▶ THE TASK: Entries follow. Give back exactly the lines starting at the one containing "Task: Pick the Retail option" and ending at the one containing "Viewport: 1024px width, 470px height.", and no other lines.

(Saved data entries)
::::::

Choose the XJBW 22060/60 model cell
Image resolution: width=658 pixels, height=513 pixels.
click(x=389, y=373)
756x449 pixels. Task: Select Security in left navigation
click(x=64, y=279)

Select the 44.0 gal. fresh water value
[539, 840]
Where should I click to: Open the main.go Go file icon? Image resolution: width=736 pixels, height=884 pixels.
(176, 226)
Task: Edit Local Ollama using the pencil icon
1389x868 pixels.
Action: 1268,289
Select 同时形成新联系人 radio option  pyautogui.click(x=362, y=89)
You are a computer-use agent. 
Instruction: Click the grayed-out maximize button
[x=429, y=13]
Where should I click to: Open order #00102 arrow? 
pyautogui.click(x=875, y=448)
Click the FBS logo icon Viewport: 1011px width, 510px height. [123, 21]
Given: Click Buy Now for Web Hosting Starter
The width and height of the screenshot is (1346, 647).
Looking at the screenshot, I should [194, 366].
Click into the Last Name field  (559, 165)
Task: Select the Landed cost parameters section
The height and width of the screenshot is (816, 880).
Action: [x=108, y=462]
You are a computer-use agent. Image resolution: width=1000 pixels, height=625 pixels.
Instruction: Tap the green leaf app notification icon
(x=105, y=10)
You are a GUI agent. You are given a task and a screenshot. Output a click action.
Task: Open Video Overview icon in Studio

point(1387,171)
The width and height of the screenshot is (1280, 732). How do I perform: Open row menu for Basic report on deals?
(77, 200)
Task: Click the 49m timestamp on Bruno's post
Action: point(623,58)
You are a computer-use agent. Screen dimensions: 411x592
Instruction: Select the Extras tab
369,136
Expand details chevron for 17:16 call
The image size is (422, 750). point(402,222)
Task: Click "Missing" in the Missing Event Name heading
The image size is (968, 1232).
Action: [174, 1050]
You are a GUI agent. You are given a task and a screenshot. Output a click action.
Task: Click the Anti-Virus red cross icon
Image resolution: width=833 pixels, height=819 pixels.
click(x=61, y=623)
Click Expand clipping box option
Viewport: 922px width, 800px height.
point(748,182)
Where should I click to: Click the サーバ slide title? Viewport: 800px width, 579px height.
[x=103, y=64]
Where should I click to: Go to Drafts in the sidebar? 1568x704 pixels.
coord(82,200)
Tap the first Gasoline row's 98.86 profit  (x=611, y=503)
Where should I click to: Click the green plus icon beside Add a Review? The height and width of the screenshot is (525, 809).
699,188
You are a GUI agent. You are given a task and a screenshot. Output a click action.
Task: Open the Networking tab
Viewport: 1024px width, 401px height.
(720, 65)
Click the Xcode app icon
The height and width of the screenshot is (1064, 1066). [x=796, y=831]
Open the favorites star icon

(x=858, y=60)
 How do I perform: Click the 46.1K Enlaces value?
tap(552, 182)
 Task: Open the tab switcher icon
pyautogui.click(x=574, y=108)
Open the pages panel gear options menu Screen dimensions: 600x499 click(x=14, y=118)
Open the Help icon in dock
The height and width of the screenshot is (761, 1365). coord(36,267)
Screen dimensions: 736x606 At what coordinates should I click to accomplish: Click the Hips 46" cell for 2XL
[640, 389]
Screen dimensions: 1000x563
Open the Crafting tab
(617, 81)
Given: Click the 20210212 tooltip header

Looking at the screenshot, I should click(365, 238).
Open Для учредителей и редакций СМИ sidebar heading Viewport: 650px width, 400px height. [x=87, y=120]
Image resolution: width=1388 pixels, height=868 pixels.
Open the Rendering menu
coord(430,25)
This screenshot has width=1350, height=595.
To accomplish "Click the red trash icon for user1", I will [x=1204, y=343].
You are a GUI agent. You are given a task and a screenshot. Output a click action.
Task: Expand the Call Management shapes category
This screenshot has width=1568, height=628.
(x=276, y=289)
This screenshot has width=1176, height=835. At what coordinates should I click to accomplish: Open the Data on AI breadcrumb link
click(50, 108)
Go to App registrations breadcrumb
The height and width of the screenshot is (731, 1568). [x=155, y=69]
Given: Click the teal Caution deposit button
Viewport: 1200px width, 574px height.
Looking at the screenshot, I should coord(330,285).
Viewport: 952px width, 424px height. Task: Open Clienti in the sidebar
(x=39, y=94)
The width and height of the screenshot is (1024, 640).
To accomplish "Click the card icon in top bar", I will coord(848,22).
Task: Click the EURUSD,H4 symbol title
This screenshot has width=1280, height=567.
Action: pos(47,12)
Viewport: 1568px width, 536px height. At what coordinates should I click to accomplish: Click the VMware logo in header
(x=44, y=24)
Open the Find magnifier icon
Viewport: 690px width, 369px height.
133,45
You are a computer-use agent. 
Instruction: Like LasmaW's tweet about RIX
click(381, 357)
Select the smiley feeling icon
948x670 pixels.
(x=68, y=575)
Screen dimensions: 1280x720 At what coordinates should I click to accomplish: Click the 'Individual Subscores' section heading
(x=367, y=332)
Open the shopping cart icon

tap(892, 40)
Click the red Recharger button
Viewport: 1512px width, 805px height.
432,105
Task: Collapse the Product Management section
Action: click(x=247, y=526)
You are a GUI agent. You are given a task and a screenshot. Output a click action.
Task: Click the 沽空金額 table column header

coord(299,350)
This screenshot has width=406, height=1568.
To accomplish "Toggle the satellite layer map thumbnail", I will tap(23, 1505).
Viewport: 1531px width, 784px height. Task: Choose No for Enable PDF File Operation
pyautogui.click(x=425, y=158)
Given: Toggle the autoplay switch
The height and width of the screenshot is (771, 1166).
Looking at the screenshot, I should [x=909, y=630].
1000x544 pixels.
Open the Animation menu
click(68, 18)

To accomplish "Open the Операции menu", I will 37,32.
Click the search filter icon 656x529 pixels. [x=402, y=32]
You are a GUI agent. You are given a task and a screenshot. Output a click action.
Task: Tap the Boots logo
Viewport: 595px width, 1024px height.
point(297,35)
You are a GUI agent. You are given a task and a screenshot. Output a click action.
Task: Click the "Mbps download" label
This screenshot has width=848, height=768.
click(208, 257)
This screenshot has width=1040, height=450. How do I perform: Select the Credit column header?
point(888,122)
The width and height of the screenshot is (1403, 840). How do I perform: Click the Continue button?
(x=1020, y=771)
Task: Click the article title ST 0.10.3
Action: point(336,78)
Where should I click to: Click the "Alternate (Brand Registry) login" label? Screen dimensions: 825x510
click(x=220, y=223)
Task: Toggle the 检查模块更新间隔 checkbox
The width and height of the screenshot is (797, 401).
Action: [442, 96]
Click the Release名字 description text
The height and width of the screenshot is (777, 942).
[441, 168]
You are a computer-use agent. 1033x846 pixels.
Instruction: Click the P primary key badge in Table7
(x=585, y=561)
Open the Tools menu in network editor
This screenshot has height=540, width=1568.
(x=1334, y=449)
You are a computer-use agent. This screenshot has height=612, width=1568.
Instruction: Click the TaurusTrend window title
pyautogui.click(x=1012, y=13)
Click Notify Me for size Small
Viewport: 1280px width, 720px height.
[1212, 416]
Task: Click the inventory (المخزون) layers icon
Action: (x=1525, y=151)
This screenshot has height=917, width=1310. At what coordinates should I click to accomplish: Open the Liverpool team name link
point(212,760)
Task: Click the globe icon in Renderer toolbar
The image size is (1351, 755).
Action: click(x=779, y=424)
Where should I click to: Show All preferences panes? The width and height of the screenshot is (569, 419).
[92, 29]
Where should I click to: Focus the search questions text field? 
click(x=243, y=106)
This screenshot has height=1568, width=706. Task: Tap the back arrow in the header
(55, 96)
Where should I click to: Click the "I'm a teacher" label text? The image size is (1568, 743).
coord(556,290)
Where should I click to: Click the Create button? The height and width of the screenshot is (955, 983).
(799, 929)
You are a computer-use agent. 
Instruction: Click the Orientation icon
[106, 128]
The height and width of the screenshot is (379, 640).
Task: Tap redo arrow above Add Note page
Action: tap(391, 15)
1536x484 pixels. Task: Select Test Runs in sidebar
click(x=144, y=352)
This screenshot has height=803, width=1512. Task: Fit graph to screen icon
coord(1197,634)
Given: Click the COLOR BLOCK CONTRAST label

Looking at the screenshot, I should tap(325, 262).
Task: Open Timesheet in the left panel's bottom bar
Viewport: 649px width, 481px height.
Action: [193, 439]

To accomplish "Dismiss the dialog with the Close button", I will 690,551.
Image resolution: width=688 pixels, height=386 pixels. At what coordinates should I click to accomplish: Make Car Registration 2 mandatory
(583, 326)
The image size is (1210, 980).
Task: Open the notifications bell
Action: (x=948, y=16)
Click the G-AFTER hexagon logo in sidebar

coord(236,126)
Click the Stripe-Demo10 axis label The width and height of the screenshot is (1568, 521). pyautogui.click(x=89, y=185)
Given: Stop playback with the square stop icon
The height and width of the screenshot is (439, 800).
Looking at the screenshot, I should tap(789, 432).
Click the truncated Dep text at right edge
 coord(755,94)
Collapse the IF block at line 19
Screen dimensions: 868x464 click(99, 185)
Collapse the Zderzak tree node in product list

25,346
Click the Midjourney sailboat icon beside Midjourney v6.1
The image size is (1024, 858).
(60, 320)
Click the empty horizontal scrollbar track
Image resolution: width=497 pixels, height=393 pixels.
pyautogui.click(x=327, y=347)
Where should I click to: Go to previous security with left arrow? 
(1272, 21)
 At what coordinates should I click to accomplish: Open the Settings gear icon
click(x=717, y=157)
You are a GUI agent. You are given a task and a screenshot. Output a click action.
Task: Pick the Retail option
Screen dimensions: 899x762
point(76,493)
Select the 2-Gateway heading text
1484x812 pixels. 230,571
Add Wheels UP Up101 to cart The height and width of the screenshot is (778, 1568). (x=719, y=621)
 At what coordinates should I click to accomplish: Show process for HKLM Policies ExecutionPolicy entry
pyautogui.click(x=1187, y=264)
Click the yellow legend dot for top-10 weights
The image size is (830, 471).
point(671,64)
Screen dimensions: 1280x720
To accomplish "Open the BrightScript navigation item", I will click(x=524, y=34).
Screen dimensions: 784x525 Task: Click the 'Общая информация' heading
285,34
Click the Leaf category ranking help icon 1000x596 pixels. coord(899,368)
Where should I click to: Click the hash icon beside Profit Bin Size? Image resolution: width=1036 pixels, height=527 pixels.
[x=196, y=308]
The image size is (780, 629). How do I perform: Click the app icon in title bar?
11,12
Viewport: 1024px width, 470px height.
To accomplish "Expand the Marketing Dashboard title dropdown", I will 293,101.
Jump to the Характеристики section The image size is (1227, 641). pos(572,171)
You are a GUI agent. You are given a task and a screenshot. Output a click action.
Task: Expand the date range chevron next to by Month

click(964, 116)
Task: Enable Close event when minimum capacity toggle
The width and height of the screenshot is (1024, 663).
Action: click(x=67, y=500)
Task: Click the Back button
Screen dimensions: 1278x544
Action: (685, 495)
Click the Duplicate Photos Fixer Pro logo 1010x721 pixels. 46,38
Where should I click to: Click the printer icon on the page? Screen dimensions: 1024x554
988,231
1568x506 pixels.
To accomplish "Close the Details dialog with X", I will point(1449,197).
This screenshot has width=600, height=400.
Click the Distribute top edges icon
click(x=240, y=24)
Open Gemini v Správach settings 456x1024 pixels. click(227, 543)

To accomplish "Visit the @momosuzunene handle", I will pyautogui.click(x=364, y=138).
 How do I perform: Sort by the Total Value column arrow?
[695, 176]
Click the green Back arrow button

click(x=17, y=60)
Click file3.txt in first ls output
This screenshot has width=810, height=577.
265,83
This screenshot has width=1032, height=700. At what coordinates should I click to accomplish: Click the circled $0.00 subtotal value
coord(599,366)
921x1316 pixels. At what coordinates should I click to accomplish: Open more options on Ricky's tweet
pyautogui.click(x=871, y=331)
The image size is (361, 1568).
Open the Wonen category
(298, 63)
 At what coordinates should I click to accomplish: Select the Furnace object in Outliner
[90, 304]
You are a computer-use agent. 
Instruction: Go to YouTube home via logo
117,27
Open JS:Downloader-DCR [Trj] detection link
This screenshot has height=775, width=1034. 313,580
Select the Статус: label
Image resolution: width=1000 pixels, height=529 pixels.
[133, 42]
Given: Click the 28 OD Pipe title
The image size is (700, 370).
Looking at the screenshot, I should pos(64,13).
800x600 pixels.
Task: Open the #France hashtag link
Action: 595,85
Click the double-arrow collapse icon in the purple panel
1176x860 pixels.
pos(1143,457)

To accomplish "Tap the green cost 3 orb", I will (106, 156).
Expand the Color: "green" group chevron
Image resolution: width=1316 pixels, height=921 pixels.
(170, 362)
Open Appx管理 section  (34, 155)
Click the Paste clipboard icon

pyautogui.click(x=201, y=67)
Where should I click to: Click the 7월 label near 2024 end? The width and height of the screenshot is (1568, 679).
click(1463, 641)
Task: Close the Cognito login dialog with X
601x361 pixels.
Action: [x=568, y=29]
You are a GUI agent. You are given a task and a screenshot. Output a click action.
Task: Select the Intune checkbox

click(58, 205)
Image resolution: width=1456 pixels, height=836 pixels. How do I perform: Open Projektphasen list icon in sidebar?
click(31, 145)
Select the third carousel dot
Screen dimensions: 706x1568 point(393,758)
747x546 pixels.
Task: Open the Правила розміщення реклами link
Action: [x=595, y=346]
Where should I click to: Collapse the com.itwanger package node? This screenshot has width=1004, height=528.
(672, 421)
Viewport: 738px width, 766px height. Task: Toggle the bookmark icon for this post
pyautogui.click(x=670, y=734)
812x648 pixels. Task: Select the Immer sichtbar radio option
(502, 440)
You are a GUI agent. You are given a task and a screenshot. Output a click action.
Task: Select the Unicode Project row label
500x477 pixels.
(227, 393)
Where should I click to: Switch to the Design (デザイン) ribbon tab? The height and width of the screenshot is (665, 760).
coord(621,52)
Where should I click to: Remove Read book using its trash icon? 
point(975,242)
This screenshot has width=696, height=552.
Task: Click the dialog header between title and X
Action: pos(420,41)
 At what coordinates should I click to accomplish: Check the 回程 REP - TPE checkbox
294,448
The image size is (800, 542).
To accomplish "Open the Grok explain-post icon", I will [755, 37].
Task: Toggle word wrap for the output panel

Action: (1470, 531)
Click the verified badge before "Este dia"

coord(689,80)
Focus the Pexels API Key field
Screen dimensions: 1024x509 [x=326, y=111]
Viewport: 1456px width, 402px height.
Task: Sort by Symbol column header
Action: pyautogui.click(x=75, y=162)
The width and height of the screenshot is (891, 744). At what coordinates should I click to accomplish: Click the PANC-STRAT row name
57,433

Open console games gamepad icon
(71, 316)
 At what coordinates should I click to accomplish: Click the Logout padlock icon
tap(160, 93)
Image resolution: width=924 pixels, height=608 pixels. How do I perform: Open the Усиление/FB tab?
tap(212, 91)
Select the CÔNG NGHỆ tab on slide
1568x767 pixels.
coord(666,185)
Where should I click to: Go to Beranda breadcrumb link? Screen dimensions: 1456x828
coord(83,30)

::::::

▶ ANSWER TO THIS PROBLEM:
Task: Pick the Retail option
Screen dimensions: 899x762
point(76,493)
Select the 2-Gateway heading text
1484x812 pixels. 230,571
Add Wheels UP Up101 to cart The height and width of the screenshot is (778, 1568). (x=719, y=621)
 At what coordinates should I click to accomplish: Show process for HKLM Policies ExecutionPolicy entry
pyautogui.click(x=1187, y=264)
Click the yellow legend dot for top-10 weights
The image size is (830, 471).
point(671,64)
Screen dimensions: 1280x720
To accomplish "Open the BrightScript navigation item", I will click(x=524, y=34).
Screen dimensions: 784x525 Task: Click the 'Общая информация' heading
285,34
Click the Leaf category ranking help icon 1000x596 pixels. coord(899,368)
Where should I click to: Click the hash icon beside Profit Bin Size? Image resolution: width=1036 pixels, height=527 pixels.
[x=196, y=308]
The image size is (780, 629). How do I perform: Click the app icon in title bar?
11,12
Viewport: 1024px width, 470px height.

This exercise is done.